[Lines for locating words and elements]
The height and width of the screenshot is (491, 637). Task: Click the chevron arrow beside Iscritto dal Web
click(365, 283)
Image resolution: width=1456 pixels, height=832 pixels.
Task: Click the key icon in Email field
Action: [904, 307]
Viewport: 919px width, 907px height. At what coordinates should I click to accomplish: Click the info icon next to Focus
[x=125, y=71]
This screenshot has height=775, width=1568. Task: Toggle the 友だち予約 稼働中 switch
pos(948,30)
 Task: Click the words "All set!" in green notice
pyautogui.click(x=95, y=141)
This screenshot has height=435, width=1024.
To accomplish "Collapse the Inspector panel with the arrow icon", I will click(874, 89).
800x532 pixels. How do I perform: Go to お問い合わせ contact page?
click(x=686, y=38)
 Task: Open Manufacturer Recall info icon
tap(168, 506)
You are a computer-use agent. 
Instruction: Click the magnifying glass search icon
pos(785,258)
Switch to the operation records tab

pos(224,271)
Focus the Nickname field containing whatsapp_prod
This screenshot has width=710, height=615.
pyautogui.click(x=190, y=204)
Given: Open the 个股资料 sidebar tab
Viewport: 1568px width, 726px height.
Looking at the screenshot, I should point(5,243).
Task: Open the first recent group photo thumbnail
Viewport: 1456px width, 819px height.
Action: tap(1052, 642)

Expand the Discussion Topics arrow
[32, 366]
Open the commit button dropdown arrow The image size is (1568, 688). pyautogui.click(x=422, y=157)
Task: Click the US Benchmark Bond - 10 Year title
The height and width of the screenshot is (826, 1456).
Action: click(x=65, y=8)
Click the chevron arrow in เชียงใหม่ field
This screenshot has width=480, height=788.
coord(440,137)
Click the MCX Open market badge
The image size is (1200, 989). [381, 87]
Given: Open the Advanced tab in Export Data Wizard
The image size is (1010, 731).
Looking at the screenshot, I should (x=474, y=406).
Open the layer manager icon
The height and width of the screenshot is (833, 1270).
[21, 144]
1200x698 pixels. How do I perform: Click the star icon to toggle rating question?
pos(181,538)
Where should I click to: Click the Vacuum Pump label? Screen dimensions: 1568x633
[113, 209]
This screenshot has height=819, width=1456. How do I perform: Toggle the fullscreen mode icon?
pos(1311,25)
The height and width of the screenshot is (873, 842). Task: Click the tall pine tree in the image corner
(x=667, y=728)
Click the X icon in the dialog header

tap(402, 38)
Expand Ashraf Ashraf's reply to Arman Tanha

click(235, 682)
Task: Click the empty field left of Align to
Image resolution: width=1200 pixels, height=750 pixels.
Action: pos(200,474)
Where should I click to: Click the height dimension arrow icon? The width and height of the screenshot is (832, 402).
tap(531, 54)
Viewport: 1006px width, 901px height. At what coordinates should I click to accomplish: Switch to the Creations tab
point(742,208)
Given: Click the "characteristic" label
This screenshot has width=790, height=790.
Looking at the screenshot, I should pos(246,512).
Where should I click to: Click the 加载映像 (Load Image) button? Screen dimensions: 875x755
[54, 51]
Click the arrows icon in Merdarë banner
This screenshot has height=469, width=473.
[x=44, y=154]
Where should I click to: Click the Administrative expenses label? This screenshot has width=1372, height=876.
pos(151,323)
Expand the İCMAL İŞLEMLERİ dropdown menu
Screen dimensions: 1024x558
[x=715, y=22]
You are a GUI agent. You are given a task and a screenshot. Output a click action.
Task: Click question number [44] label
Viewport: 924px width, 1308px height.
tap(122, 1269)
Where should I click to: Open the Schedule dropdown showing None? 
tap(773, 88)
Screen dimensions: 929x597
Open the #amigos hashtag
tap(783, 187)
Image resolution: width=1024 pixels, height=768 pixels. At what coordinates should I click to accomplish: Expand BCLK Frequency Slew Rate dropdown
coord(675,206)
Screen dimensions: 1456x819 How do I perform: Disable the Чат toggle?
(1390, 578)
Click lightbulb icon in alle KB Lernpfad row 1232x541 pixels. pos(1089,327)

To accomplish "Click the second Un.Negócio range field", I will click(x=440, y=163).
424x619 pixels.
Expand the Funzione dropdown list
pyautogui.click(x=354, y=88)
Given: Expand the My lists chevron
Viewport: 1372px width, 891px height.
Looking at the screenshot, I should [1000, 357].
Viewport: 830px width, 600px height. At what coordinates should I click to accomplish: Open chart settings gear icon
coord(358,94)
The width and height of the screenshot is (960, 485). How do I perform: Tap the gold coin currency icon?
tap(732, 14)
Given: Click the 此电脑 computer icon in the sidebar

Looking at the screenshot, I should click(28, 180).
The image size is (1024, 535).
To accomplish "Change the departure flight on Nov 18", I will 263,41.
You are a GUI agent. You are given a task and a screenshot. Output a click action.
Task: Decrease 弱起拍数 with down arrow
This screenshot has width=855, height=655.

**WORK TO BE COMPLETED:** Rewrite all of the lines above, putting "magnifier" wherever "magnifying glass" appears and leaving everything else unchanged.

**CORRECT ANSWER:**
The height and width of the screenshot is (491, 637). Task: Click the chevron arrow beside Iscritto dal Web
click(365, 283)
Image resolution: width=1456 pixels, height=832 pixels.
Task: Click the key icon in Email field
Action: [904, 307]
Viewport: 919px width, 907px height. At what coordinates should I click to accomplish: Click the info icon next to Focus
[x=125, y=71]
This screenshot has height=775, width=1568. Task: Toggle the 友だち予約 稼働中 switch
pos(948,30)
 Task: Click the words "All set!" in green notice
pyautogui.click(x=95, y=141)
This screenshot has height=435, width=1024.
To accomplish "Collapse the Inspector panel with the arrow icon", I will click(874, 89).
800x532 pixels. How do I perform: Go to お問い合わせ contact page?
click(x=686, y=38)
 Task: Open Manufacturer Recall info icon
tap(168, 506)
You are a computer-use agent. 
Instruction: Click the magnifier search icon
pos(785,258)
Switch to the operation records tab

pos(224,271)
Focus the Nickname field containing whatsapp_prod
This screenshot has width=710, height=615.
pyautogui.click(x=190, y=204)
Given: Open the 个股资料 sidebar tab
Viewport: 1568px width, 726px height.
Looking at the screenshot, I should point(5,243).
Task: Open the first recent group photo thumbnail
Viewport: 1456px width, 819px height.
Action: tap(1052, 642)

Expand the Discussion Topics arrow
[32, 366]
Open the commit button dropdown arrow The image size is (1568, 688). pyautogui.click(x=422, y=157)
Task: Click the US Benchmark Bond - 10 Year title
The height and width of the screenshot is (826, 1456).
Action: click(x=65, y=8)
Click the chevron arrow in เชียงใหม่ field
This screenshot has width=480, height=788.
coord(440,137)
Click the MCX Open market badge
The image size is (1200, 989). [381, 87]
Given: Open the Advanced tab in Export Data Wizard
The image size is (1010, 731).
Looking at the screenshot, I should (x=474, y=406).
Open the layer manager icon
The height and width of the screenshot is (833, 1270).
[21, 144]
1200x698 pixels. How do I perform: Click the star icon to toggle rating question?
pos(181,538)
Where should I click to: Click the Vacuum Pump label? Screen dimensions: 1568x633
[113, 209]
This screenshot has height=819, width=1456. How do I perform: Toggle the fullscreen mode icon?
pos(1311,25)
The height and width of the screenshot is (873, 842). Task: Click the tall pine tree in the image corner
(x=667, y=728)
Click the X icon in the dialog header

tap(402, 38)
Expand Ashraf Ashraf's reply to Arman Tanha

click(235, 682)
Task: Click the empty field left of Align to
Image resolution: width=1200 pixels, height=750 pixels.
Action: pos(200,474)
Where should I click to: Click the height dimension arrow icon? The width and height of the screenshot is (832, 402).
tap(531, 54)
Viewport: 1006px width, 901px height. At what coordinates should I click to accomplish: Switch to the Creations tab
point(742,208)
Given: Click the "characteristic" label
This screenshot has width=790, height=790.
Looking at the screenshot, I should pos(246,512).
Where should I click to: Click the 加载映像 (Load Image) button? Screen dimensions: 875x755
[54, 51]
Click the arrows icon in Merdarë banner
This screenshot has height=469, width=473.
[x=44, y=154]
Where should I click to: Click the Administrative expenses label? This screenshot has width=1372, height=876.
pos(151,323)
Expand the İCMAL İŞLEMLERİ dropdown menu
Screen dimensions: 1024x558
[x=715, y=22]
You are a GUI agent. You are given a task and a screenshot. Output a click action.
Task: Click question number [44] label
Viewport: 924px width, 1308px height.
tap(122, 1269)
Where should I click to: Open the Schedule dropdown showing None? 
tap(773, 88)
Screen dimensions: 929x597
Open the #amigos hashtag
tap(783, 187)
Image resolution: width=1024 pixels, height=768 pixels. At what coordinates should I click to accomplish: Expand BCLK Frequency Slew Rate dropdown
coord(675,206)
Screen dimensions: 1456x819 How do I perform: Disable the Чат toggle?
(1390, 578)
Click lightbulb icon in alle KB Lernpfad row 1232x541 pixels. pos(1089,327)

To accomplish "Click the second Un.Negócio range field", I will click(x=440, y=163).
424x619 pixels.
Expand the Funzione dropdown list
pyautogui.click(x=354, y=88)
Given: Expand the My lists chevron
Viewport: 1372px width, 891px height.
Looking at the screenshot, I should [1000, 357].
Viewport: 830px width, 600px height. At what coordinates should I click to accomplish: Open chart settings gear icon
coord(358,94)
The width and height of the screenshot is (960, 485). How do I perform: Tap the gold coin currency icon?
tap(732, 14)
Given: Click the 此电脑 computer icon in the sidebar

Looking at the screenshot, I should click(28, 180).
The image size is (1024, 535).
To accomplish "Change the departure flight on Nov 18", I will 263,41.
You are a GUI agent. You are given a task and a screenshot. Output a click action.
Task: Decrease 弱起拍数 with down arrow
This screenshot has width=855, height=655.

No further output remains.